** PROBLEM TO SOLVE **
Extract the full listing verbatim and drop any pictures from your copy.

=======

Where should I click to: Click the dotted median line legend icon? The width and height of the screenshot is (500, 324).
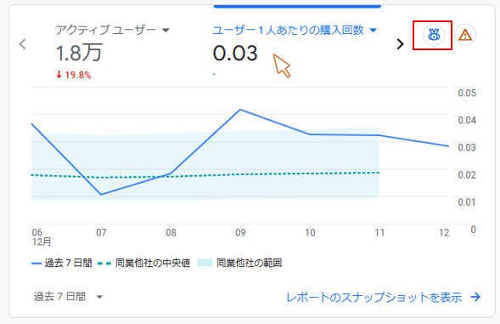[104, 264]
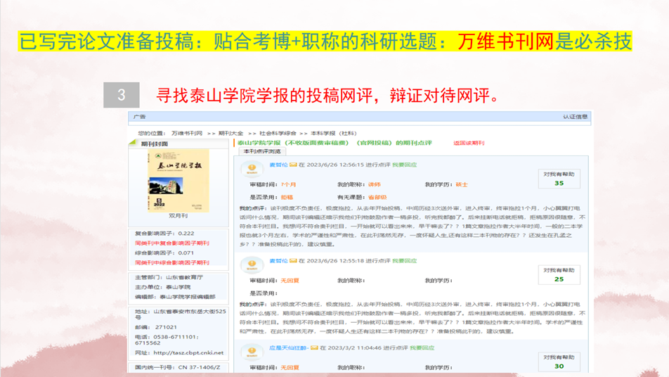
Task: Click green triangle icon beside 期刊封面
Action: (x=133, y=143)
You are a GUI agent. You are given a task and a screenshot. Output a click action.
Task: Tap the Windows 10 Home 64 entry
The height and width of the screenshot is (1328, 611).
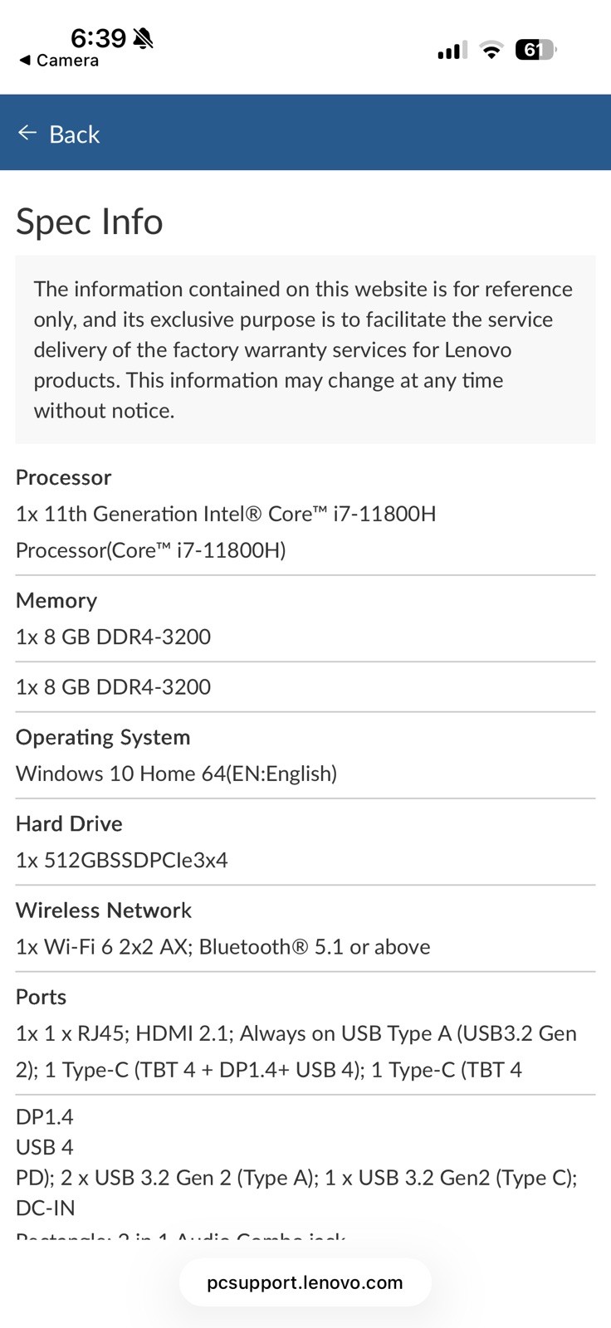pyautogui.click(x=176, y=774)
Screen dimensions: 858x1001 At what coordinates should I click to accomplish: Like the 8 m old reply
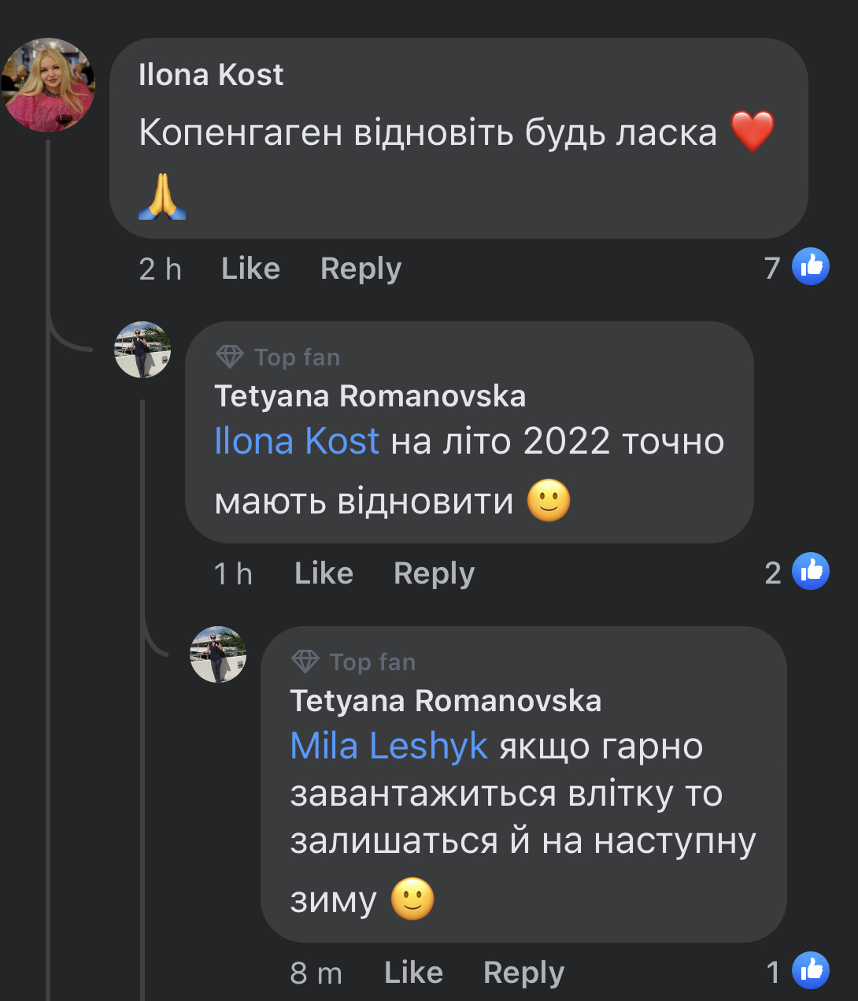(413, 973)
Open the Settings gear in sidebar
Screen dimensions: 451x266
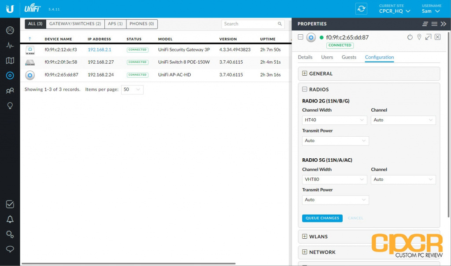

=======

** EXERCISE RESULT **
Where should I click to: Click the dotted median line legend icon? The width and height of the screenshot is (500, 324).
[104, 264]
Task: Click green triangle icon beside 期刊封面
Action: (x=133, y=143)
You are a GUI agent. You are given a task and a screenshot. Output a click action.
Task: Tap the Windows 10 Home 64 entry
The height and width of the screenshot is (1328, 611).
pyautogui.click(x=176, y=774)
Screen dimensions: 858x1001 At what coordinates should I click to accomplish: Like the 8 m old reply
(413, 973)
Open the Settings gear in sidebar
Screen dimensions: 451x266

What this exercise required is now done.